Monday, December 14, 2015

the train to Harper's Ferry

  The train from NYC to Pittsburgh costs almost 400 bucks. The train from DC to Pgh costs 150 and you get a private room.
   Union Station, just a few blocks from the Capitol, is one of the most beautiful structures in the country. I imagine the old days. House members and maybe even a Senator walking the distance and hopping on a train home, their term complete.
  When DC was said to be a quiet town and politicians spent as much time in the State they represented as the place they made their name.
   Now DC seems to me more like the Kremlin I saw once when I was 17 or Wonka's factory behind the walls. No one ever goes in. No one ever comes out. Or to tell the truth, like a Steel Mill, like the one I live next to in Pittsburgh- in all the years I've spent in my hometown only once have I seen an employee walk thru the gates.
   The 4:15 to Chicago. I had an empty room. A thin thing- two seats faced each other,  a drop down bed, a sliding door with a curtain that velcro'd to the aluminum threshold.
   My window was huge but the sun had almost set by the time we cleared the Maryland suburbs and by the time we crossed the Potomac at Harper's Ferry it was dark and I had to imagine the old town; period houses preserved from falling down its hillside to the warehouses and shops where Lee had once commanded a garrison and John Brown had tried to end the Civil War before it began.
   I thought of two things.
   1) We. Traveling by train is always we. You're part of a troop, a continuum, a gathering of emigrants leaving one place, finding another but always welded to the ground. The rails deliver you or they take you away but you are always home. You're in America.
  Trains I think are mechanical metaphors for the best of the States, the best we ever did. Yes, rail travel and the Railroads brought the murderous wealth of the Eastern States across the continent and helped burn and bury the Native tribes. That's for sure.

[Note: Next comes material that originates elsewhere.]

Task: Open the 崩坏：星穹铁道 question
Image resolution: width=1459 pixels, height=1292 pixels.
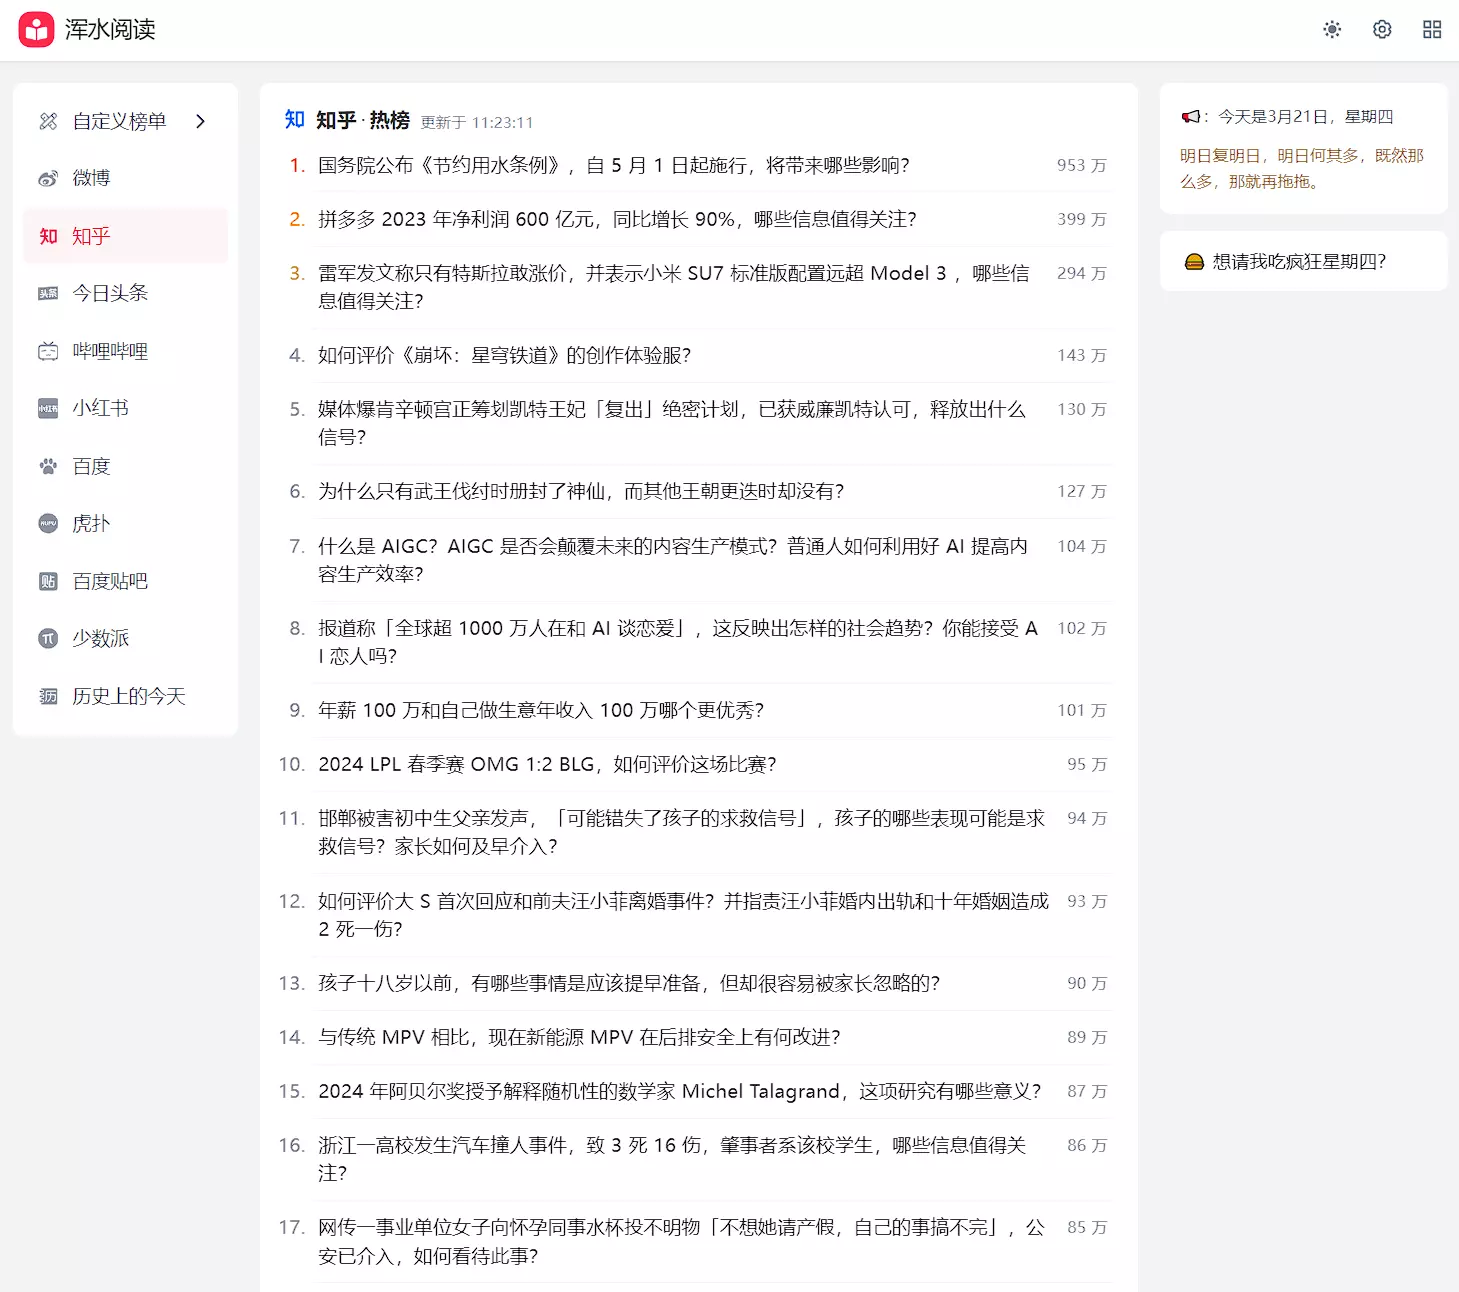Action: coord(504,355)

   But they also literally became the skeleton for a nation that was previously only an idea. They let us make it flesh. They were Will incarnate. They were the sound of hope for generations of American kids trapped in tiny towns across Middle West and the Plains. When Fitzgerald talks about the dark fields of the republic rolling on under the night, his wild dreams rolled across them by train.
  Maybe I was born in the wrong century under the wrong star but to this day I can't think of anything more elementally astonishing than a full locomotive roaring by pulling a half mile of metal. Not planes, not movies, not a cruise ship spinning on its 1000 foot axis to dock on the Hudson, not anything made by humankind shakes me the same way.
  My family on both sides worked for a Railroad that at the peak of its strength had more employees than the federal government. I can't help but feel that I belong to them, the rail yards and the old stations and the dying men sitting in little museums up and down the East coast telling the occasional visitor how these mammoth furnaces on wheels once worked.
  The second thing I thought as I crossed the Potomac was that, soon enough, we're going to have a battle on our hands. Because a new Civil War, started in the imagination of extremists on both sides, is going to raise up a new Cloudsplitter, a new John Brown for whom the only solution to America's deep sins is more violence.
  This is what I see-
   And before I tell you what I see, let me say that I own a gun.
   I wish I owned several more.
   My father had 8 guns in the house, two of which were rare and beautiful family heirlooms that I wish I had been able to save. My brothers sold them when he died, emblems they claimed of a culture they wanted no part of.
  I shoot skeet and trap and sporting clays. A Pennsylvanian, I've of course gone deer hunting. I've shot grouse and pheasant and I tried once to shoot a turkey. (It didn't go well.)
  I have more than a few friends -some veterans, some not- who hunt regularly, who own multiple weapons, and who can strip, rebuild and repair them like you'd clear a pencil sharpener.
   They lock their weapons away. They separate the ammunition stores from the gun. They pay copious license fees to hunt where they hunt- fees that make up the majority of the money raised to maintain the State Forests of Western PA.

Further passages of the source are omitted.